Can you reproduce, word for word, the part of the Senate debate on Caring for our Country starting at "Ministerial Statements" and ending at "of the document."?

━━ SELECTED PASSAGE

Senate debates

Thursday, 25 September 2008

Ministerial Statements

Caring for our Country

3:38 pm

Photo of Rachel SiewertRachel Siewert (WA, Australian Greens) Share this | Hansard source

by leave—I move:

That the Senate take note of the document.

This document is quite an astounding document. It is just a rehashing of what the government has said before. I am quite perplexed as to why the minister has chosen to make a statement today, other than that he may have been lacking something to say just before we break from parliament and is trying to make Caring for our Country look like a halfway decent program. The statement adds nothing to the debate. It is quite disgraceful in the way it has a go at the hardworking Landcare groups and those people who have been working for several decades on natural resource management. The statement makes claims about chaos—it is true that there was some chaos between the Natural Heritage Trust 1 and Natural Heritage Trust 2—but that is nothing compared to what is going on out there now in the resource management community. People are leaving in droves from natural resource management groups. Their funding has been slashed. They do not know what their future holds. They are losing expertise that has been built up for years and years, yet the minister has the audacity to claim that we have had to move to this new program because it was chaotic between NHT1 and NHT2. He then claimed that all that valuable taxpayers’ money has nothing substantial to show for it. How insulting is that for all the people that have worked for so many years on Natural Heritage Trust projects and on delivering natural resource management and land care outcomes.

━━━━
━━ EXTRACTED MATERIAL

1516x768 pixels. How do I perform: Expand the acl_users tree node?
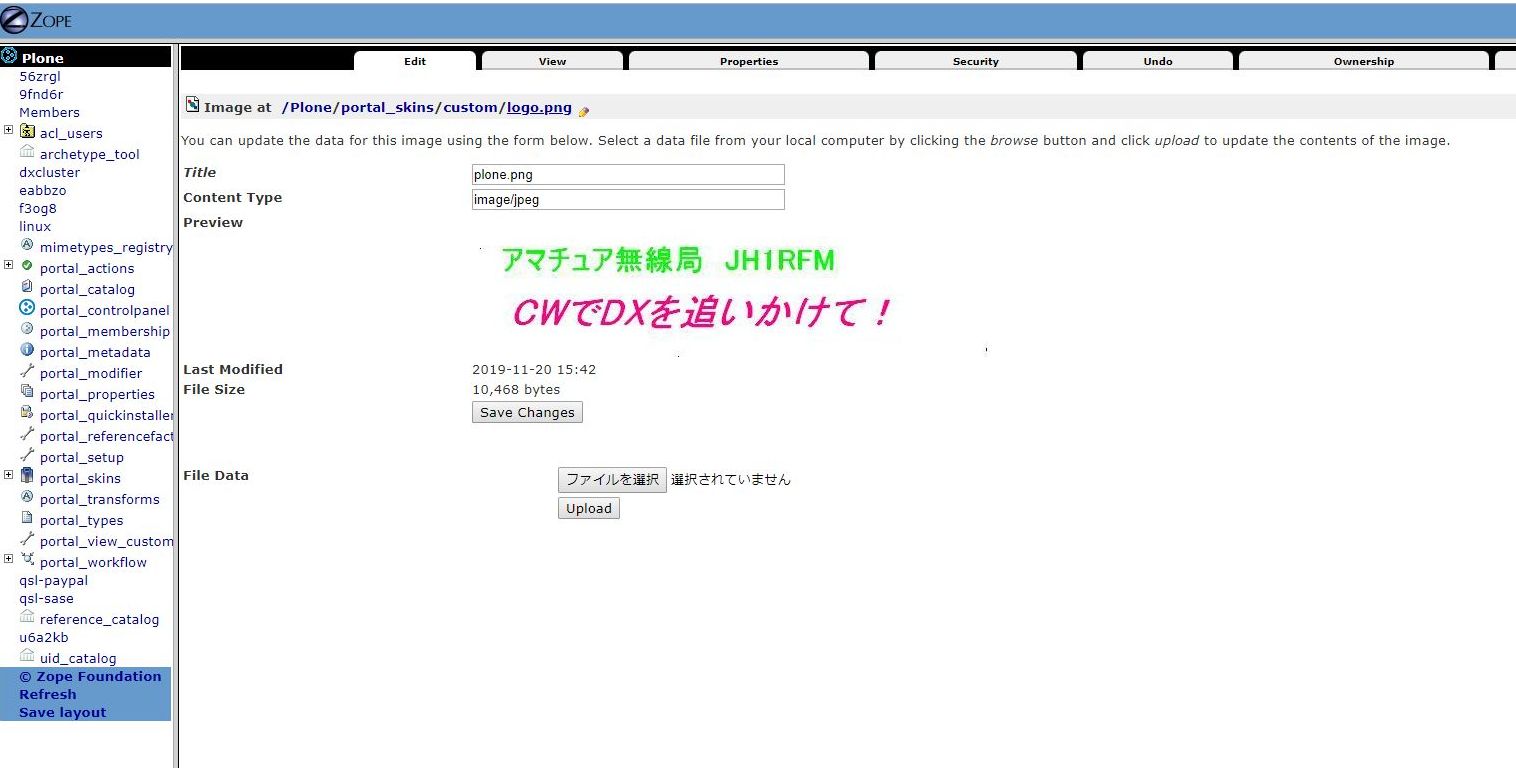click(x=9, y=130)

━━━━
━━ EXTRACTED MATERIAL

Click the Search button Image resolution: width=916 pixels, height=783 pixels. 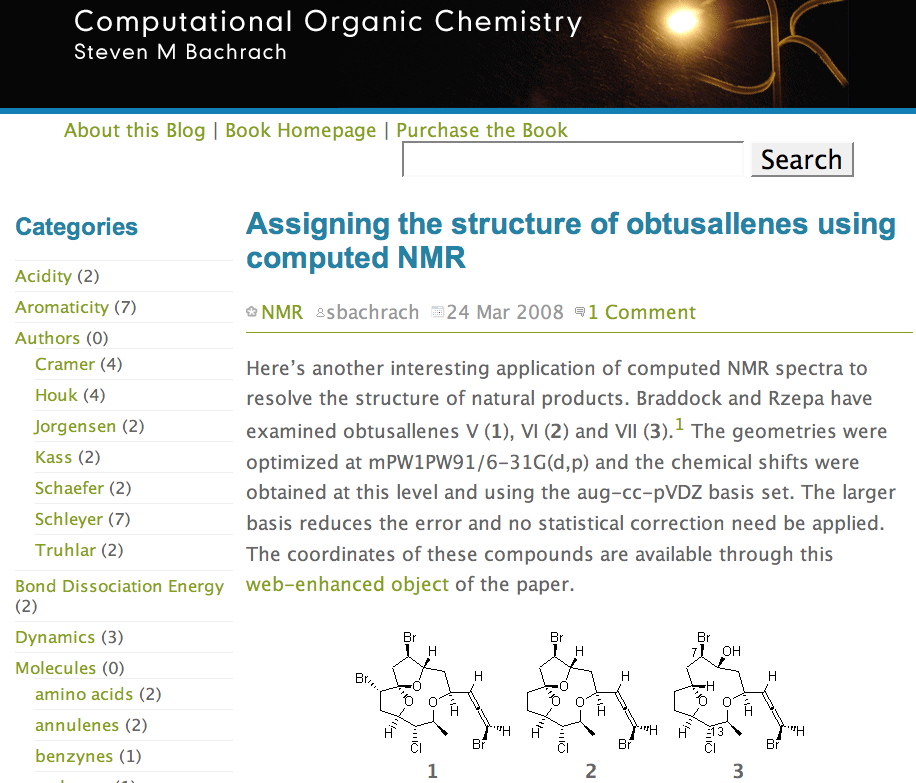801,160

━━━━

> _EXERCISE ANSWER_
Ministerial Statements

Caring for our Country

3:38 pm

Photo of Rachel SiewertRachel Siewert (WA, Australian Greens) Share this | Hansard source

by leave—I move:

That the Senate take note of the document.